__Record set__:
----------------
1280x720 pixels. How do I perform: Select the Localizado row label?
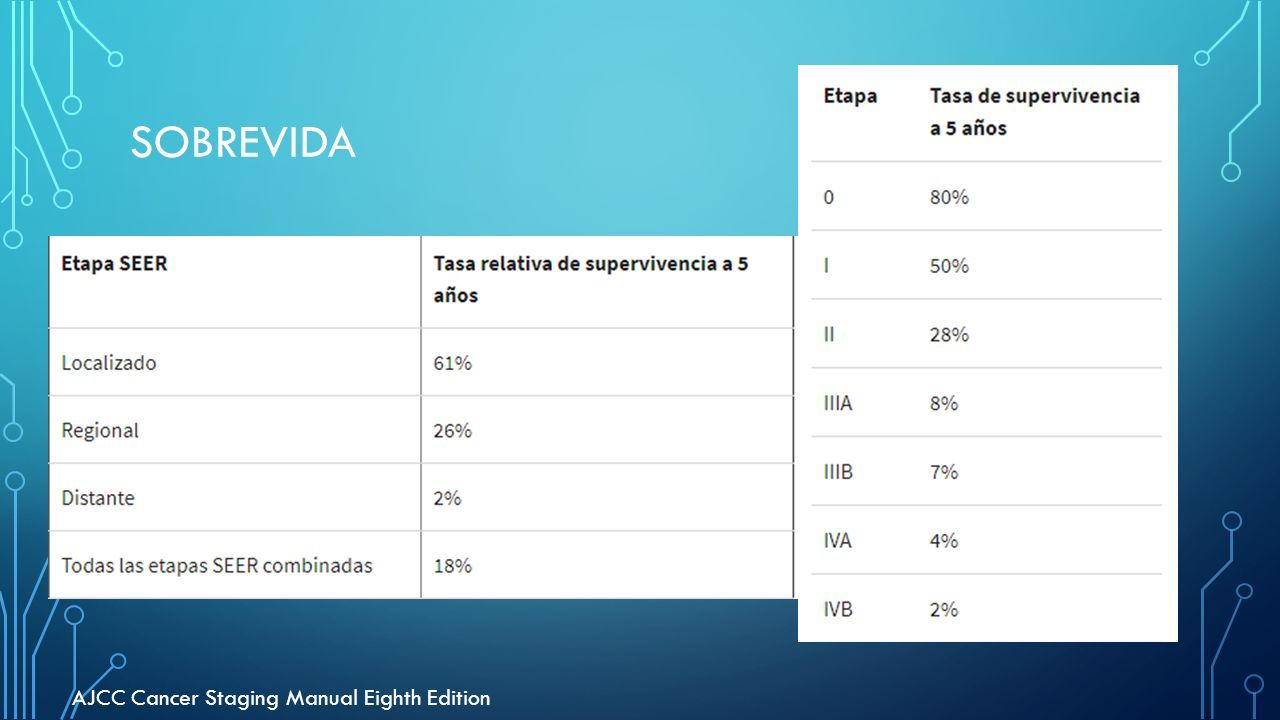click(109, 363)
----------------
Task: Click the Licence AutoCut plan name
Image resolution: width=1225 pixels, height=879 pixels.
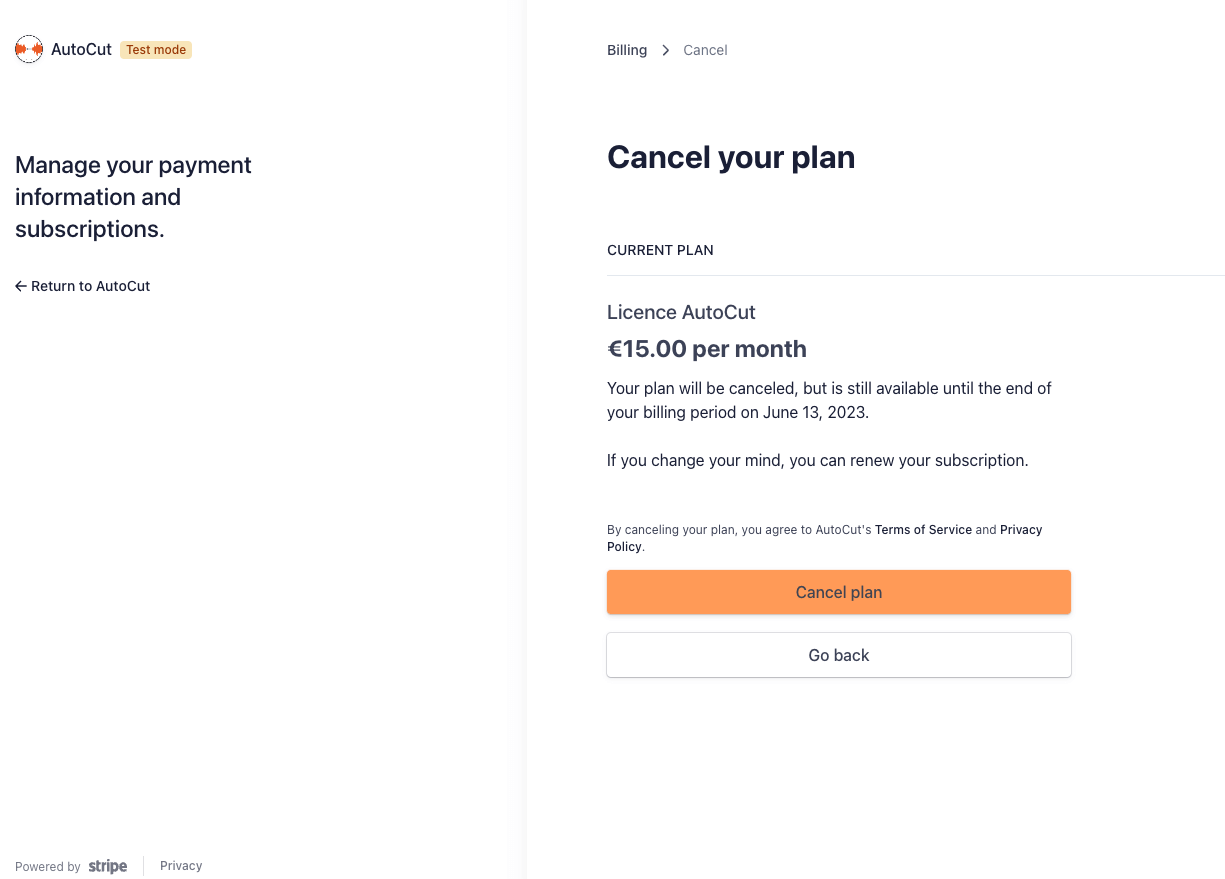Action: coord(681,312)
----------------
__Given request__: Could you copy the material that opens with the line containing "1280x720 pixels. How" and closes with the line containing "click(109, 363)", including both of those lines, with the pictures left out?

__Solved exercise__:
1280x720 pixels. How do I perform: Select the Localizado row label?
click(109, 363)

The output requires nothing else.